Mr. Mulloy: I predict consumers will push the envelope for variety and change. And sales will continue to push us for those flexibilities. Allergens play a lot into our changeover times and lost cost, so we’ll need to stay on top of making sure we get those costs covered somehow. At the end of the day, there has to be a separate pricing model. And I think a lot of us have gotten in trouble where a lot of our customers have said, ‘I just want to pay XX across the board.’ But that’s not possible because we have costs here and costs there.

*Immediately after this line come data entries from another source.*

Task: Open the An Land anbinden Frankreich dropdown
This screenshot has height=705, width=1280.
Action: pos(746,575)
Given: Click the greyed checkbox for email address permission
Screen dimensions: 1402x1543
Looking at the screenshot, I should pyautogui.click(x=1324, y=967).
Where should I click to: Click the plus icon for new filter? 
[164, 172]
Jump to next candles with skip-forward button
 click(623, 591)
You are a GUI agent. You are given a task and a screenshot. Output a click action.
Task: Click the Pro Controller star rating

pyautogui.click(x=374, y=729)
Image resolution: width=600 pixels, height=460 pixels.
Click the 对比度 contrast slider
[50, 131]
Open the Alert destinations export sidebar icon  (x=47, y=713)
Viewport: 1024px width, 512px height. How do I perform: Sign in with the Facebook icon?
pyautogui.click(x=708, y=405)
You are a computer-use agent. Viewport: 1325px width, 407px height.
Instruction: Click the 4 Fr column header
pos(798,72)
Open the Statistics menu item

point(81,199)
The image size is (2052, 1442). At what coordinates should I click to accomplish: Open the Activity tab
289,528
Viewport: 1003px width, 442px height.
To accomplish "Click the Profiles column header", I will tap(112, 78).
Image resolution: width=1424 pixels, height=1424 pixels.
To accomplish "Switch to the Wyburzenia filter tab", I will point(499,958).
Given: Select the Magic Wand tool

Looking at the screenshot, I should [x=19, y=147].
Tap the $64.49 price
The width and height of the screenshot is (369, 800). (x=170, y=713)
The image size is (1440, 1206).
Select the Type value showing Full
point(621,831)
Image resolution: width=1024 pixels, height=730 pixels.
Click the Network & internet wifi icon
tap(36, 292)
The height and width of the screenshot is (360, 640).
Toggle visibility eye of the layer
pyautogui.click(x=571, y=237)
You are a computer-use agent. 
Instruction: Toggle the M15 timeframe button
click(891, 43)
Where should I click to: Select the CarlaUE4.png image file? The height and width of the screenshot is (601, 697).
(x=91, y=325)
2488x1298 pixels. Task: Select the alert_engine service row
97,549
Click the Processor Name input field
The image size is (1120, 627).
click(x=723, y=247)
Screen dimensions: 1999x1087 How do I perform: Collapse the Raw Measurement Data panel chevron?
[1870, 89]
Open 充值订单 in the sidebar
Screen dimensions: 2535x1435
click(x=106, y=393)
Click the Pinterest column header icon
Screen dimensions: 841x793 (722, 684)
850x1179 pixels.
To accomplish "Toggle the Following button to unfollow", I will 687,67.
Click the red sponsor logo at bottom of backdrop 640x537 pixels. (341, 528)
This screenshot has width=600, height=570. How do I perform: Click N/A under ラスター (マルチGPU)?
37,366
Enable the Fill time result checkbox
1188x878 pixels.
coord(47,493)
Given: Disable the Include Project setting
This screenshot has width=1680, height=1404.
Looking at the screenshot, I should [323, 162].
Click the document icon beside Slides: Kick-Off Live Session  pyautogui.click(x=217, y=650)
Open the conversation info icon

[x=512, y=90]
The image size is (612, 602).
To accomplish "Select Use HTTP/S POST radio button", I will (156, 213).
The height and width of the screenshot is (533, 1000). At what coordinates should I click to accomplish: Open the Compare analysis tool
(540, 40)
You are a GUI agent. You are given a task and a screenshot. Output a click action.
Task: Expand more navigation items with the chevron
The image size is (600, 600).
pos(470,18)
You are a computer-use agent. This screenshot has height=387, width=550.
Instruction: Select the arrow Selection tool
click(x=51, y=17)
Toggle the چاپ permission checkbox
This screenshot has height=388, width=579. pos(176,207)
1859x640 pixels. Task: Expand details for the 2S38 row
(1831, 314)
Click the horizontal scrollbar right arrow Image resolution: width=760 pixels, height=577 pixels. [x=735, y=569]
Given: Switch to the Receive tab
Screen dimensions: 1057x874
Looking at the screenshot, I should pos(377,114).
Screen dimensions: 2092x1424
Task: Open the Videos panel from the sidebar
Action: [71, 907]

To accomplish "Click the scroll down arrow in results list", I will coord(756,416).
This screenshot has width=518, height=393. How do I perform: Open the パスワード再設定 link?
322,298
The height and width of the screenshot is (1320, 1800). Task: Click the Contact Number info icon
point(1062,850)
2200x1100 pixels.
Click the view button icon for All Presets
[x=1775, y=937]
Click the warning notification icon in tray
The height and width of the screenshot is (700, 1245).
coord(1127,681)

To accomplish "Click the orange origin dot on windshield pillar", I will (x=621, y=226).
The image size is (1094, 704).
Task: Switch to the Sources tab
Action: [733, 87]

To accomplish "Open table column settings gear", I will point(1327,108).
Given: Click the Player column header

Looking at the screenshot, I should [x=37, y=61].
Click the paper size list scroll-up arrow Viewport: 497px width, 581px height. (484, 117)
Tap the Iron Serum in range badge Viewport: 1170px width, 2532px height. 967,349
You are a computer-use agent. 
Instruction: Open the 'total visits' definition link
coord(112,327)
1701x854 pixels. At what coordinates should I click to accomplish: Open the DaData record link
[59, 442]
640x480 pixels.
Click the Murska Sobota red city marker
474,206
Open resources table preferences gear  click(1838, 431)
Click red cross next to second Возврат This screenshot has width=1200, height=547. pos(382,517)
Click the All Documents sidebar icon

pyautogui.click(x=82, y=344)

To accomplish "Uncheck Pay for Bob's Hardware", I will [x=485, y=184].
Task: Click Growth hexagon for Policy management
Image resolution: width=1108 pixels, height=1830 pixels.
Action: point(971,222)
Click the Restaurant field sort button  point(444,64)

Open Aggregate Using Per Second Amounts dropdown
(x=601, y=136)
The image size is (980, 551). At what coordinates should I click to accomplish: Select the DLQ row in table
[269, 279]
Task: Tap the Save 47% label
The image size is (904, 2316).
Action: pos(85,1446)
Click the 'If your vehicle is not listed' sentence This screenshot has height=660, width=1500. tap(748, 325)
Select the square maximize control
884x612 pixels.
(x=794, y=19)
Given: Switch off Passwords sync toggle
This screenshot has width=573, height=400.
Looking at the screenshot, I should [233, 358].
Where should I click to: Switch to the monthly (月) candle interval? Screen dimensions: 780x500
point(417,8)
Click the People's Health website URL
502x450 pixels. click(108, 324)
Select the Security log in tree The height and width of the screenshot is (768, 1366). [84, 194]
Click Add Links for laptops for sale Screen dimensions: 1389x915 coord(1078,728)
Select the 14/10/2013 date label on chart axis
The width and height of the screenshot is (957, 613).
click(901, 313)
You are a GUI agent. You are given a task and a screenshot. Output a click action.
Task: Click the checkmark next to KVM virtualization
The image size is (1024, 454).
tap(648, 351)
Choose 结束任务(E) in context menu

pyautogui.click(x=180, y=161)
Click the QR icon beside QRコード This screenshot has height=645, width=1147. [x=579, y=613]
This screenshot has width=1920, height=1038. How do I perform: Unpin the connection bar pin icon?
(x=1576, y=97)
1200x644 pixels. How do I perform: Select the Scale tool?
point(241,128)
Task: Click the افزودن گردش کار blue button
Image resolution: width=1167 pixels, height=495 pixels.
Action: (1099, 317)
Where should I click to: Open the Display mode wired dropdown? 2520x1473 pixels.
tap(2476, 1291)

And to Jeff’s point, we really need to change our own philosophies of the bakery. The days of lining people up, standing on the line and picking up rolls and putting them on a pan — or tying them or pushing a rack — it’s gone. That workforce, that work ethic is not there anymore. We need to push equipment manufacturers to help us get to straight-line runs. It will be interesting to see what happens because when you go that automatic, you lose your flexibility.

Mr. Heiser: I also agree with Jeff. The consumer’s going to want more variety and more convenience. And that’s going to drive us to have lines that are more flexible but also more costly. I can’t tell you how the consumer will change, but I can tell you that it will drive our costs up, and we’re going to have to figure out how to offset that. Some of our customers are large retailers, and they’re trying to drive their costs down, too, while at the same time trying to provide more variety for their consumer. But we’ve got to produce it at a lower cost.

The truth is, though, it makes us better in areas where we haven’t had to be in the past.

Mr. Dearduff: We’re at a crossroads. The consumers are going to drive more choices and different options. We as business leaders have an option at that point: We either figure out a way to do it cost-effectively, or someone else will.